Ya han quitado el banco

Ya han quitado el banco. No presidía una gran avenida, era más bien un banco modesto que se escondía en el recodo de una calle estrecha y silenciosa. Su ausencia podría pasar desapercibida, casi tanto como lo había hecho su presencia. Los listones estaban desgastados y la pintura que un día los cubrió hacía tanto que había desaparecido que ya nadie la recordaba. Solo podían intuirse algunos pigmentos rojizos, como si se tratara de la policromía de un objeto antiquísimo, pero no tendría más de 40 años. Las astillas asomaban por todas partes, siempre prestas a incomodar a los sedentes, y los clavos llevaban años trabajando más de lo necesario para intentar que aquel aparejo no se viniera abajo.

Con él han desaparecido también las montañas de pipas mordidas y rechupeteadas por adolescentes. En consecuencia, ya no hay regueros de hormigas orbitando alrededor y organizándose para cargar con los restos de cáscaras y hollejos. Tampoco pajaritos que busquen alguna semilla despistada que hubiera podido zafarse de los hambrientos muchachos. ¡Por fin! ¡Qué higiénico! Algunos respirarán aliviados. Ahora nos gustan mucho los espacios despejados y limpios, los tonos neutros y, en definitiva, los lugares minimalistas y asépticos.

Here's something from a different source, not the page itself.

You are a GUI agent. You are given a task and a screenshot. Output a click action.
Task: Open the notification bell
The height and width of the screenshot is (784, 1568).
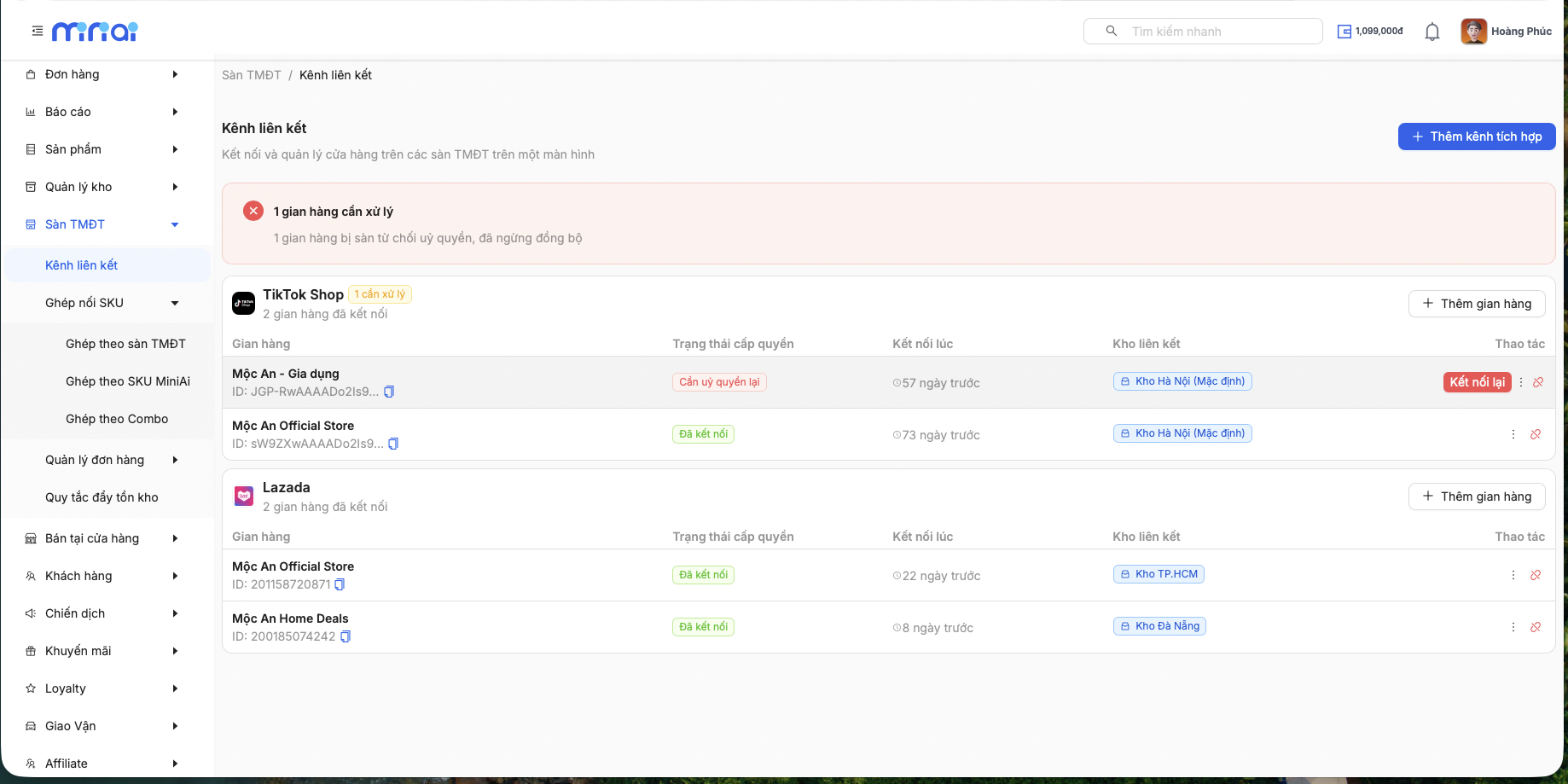click(1432, 32)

Ya no hay tanta suciedad en el recodo de esta calle, eso es cierto. Como también lo es que ya no hay besos furtivos entre parejas noveles. Tampoco chicos que hablen del partido del domingo, ni cuchicheos sobre la nueva de clase. Las chicas ya no quedan allí para hablar de lo que van a ponerse para la fiesta del viernes. Ya nadie intercambia cromos. Los jóvenes cargados de hormonas bullentes han dejado de molestar con los chillidos de sus voces en pleno cambio y el continuo olor a ganchitos y pipas con sal. Ahora las señoras se asoman al balcón y fruncen el ceño contrariadas.

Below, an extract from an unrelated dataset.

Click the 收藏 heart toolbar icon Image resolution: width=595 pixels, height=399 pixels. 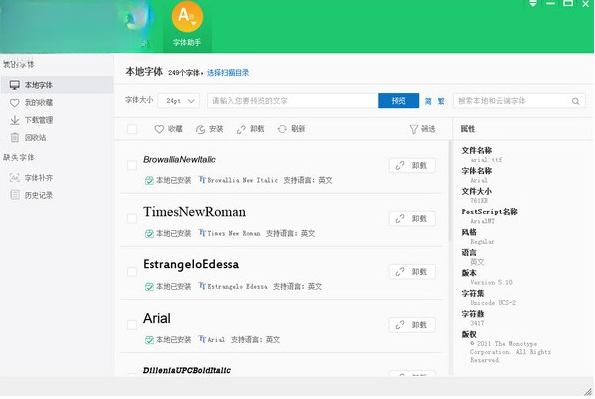point(159,129)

La pulcritud que preside el recodo de la calle al principio les agrada a la vista, pero empieza a incomodarles la limpieza auditiva. Ya no se oye nada. Aquel silencio acaba por impedirles ejercer de correveidiles en el mercado, porque ya no saben qué fue de la hija de Toñi y sus tejemanejes con aquel chaval forastero tan larguirucho y desgarbado. El banco se había llevado consigo las montañas de pipas y a los desagradables insectos, pero también la razón principal por la que aquella recóndita calle siempre estaba viva.